Heading into Saturday’s games, the Los Angeles Dodgers have 19 contests remaining on the regular-season schedule. There’s still plenty of work to do as far as National League and World Series home field advantages go, and there’s still some sorting out to do regarding the roster.
The Dodgers play their final regular season game against the Rockies on October 5, then they’ll have to do some waiting before finding out who they’ll face in the NLDS. October 5 falls on a Wednesday, and the Wild Card games do not begin until that Friday. Regardless of whether the Wild Card rounds last two or three games, the Dodgers won’t play until Tuesday the 11th, giving them nearly a full week of rest.
It might sound like a broken record at this point of the season, but health could be the primary determiner of how well the Dodgers do in the 2022 postseason. For as good as Dustin May was in Friday night’s opener against the Giants, we learned that he was dealing with some arm soreness earlier in the week, which was the main reason why his start was pushed back a day and probably the reason why manager Dave Roberts replaced him in the sixth inning of a no-hit effort.
Although the soreness is likely a result of easing back into a normal workload, fans can’t help but be concerned.
As it stands, May might be the fourth starter on the playoff roster. While there’s a possibility the Dodgers might only need three starters if they sweep in the NLDS, there will eventually come a time for a fourth. In a perfect world, the Dodgers will not have to employ any bullpen games, which might have been one of the contributing factors to their defeat in the 2021 NLCS.
The news on Tony Gonsolin hasn’t been good. Although Roberts continues to tell reporters his righty might be good to go for the playoffs, it’s definitely not wise to bank on him returning at 100%. There have been some recent whispers that Gonsolin could return to the playoff roster as a reliever.
Career-wise as a reliever, Gonsolin has made eight appearances and has thrown 22-1/3 innings with a 1.254 WHIP and 4.03 ERA. As a starter, he has logged 50 starts and 248-/3 innings with a 0.958 WHIP and a 2.32 ERA.

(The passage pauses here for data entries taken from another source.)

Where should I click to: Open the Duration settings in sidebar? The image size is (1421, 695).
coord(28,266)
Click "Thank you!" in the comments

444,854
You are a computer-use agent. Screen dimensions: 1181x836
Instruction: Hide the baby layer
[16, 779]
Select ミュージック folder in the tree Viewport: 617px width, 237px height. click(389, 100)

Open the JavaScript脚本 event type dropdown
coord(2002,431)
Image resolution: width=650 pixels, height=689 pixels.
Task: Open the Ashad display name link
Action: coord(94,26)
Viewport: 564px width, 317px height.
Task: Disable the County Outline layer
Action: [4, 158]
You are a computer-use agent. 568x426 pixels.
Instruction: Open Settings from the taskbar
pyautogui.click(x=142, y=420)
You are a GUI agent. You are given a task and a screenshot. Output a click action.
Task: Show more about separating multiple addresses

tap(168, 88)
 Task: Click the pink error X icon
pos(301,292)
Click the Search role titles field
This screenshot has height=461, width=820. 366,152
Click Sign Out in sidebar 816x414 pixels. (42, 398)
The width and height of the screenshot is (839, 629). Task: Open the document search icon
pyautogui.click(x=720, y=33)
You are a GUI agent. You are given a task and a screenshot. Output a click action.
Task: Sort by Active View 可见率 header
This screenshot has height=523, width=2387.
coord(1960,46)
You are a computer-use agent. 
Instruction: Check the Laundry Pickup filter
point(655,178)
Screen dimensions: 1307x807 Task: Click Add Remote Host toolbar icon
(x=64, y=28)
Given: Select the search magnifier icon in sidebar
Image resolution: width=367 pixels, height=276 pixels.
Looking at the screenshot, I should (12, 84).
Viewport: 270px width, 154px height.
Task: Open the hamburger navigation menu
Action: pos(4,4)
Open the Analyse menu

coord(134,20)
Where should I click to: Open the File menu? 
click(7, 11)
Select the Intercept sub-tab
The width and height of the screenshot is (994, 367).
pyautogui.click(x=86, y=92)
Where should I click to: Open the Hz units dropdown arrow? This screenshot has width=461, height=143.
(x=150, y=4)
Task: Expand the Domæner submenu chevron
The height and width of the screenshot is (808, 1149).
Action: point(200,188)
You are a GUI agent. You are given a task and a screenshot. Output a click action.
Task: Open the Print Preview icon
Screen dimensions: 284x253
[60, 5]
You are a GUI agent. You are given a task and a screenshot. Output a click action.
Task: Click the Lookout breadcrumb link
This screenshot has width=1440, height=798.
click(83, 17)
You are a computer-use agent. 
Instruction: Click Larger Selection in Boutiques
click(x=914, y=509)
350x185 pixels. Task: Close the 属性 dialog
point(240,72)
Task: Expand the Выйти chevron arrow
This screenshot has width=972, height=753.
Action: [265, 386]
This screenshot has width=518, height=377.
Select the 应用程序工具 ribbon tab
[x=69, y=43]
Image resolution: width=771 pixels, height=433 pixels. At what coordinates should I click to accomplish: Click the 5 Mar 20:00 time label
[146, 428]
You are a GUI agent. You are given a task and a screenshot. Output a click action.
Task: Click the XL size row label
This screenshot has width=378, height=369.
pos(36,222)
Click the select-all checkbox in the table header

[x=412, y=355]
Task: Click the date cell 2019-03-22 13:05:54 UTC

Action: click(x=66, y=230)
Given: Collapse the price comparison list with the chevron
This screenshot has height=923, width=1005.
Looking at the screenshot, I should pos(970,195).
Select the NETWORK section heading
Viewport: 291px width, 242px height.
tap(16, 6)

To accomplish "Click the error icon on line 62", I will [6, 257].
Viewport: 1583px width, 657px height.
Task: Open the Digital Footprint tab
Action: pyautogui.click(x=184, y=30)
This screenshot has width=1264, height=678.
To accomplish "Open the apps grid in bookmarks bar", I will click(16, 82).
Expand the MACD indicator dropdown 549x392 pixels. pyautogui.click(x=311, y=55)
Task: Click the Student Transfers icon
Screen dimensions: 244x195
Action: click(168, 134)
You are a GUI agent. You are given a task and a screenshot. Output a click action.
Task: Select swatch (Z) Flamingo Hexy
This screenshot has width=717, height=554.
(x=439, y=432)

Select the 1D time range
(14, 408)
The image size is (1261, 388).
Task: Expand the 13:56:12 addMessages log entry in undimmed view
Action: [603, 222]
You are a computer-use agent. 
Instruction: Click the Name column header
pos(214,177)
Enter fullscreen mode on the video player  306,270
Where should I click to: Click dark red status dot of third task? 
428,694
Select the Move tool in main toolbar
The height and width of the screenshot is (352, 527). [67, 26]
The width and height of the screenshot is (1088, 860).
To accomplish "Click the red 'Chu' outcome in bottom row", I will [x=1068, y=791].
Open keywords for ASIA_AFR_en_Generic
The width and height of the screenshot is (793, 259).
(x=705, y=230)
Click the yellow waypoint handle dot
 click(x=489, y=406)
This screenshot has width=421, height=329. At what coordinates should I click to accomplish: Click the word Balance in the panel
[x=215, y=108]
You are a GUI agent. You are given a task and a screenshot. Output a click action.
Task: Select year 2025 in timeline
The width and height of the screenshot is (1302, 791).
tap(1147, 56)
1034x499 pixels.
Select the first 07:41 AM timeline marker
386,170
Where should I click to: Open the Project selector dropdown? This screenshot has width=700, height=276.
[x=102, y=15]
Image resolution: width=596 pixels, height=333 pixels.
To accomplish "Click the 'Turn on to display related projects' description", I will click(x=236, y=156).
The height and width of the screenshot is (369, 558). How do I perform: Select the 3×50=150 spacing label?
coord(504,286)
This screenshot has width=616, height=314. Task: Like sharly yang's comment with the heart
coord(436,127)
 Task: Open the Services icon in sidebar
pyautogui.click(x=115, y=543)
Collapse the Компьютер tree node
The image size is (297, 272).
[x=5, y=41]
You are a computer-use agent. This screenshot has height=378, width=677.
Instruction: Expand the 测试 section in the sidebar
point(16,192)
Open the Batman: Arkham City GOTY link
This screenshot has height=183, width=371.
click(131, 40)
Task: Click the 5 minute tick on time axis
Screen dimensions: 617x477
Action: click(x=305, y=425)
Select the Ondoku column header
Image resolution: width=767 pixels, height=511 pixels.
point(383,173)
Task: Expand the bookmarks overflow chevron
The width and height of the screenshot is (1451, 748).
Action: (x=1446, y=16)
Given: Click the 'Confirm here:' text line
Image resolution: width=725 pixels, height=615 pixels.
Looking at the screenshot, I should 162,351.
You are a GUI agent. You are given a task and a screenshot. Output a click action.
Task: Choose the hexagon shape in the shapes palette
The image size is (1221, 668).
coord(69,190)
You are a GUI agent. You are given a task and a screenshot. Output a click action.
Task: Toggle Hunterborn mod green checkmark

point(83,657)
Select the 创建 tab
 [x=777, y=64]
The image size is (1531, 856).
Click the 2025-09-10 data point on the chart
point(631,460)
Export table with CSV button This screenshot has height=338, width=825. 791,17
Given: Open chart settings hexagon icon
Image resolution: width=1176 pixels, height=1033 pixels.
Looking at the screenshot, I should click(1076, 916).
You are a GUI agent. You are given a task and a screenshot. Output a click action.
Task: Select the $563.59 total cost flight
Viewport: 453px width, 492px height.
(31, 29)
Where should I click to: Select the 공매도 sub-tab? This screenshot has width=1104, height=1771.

Anyway, should health stay on the Dodgers’ side the rest of the way, Julio Urias, Clayton Kershaw and Tyler Anderson will join May in the NLDS starting rotation mix in some order. Andrew Heaney may still have some work to do pleading his case for roster inclusion.
Gonsolin remains in the maybe category.
2 thoughts on “Dodgers Roster: More Thoughts on Possible Playoff Rotation”
On a rotation this loaded, when he’s on, May is as dominant as anyone, and he may not even fully be back. His outstanding start last time out speaks loudly to how well the team is handling the staff this year, giving him some extra rest, not too much but just enough. His biggest challenge has been his confidence wavering, but starts like the last one is exactly what the Doc ordered. There aren’t a lot of starters in the NL that have sub-3 era, but the Dodgers have no less than 5, plus a guy who can also pitch at that level (May). The post-season bullpen might be even scarier, and when you take the best bullpen in baseball and add some great arms coming back from injury as well as the likely additions from the rotation, Gonsolin and Heany, that’s heady stuff indeed.
May might have the highest ceiling of all the starting pitchers. The crazy thing about it is that he might also have one of the lowest floors.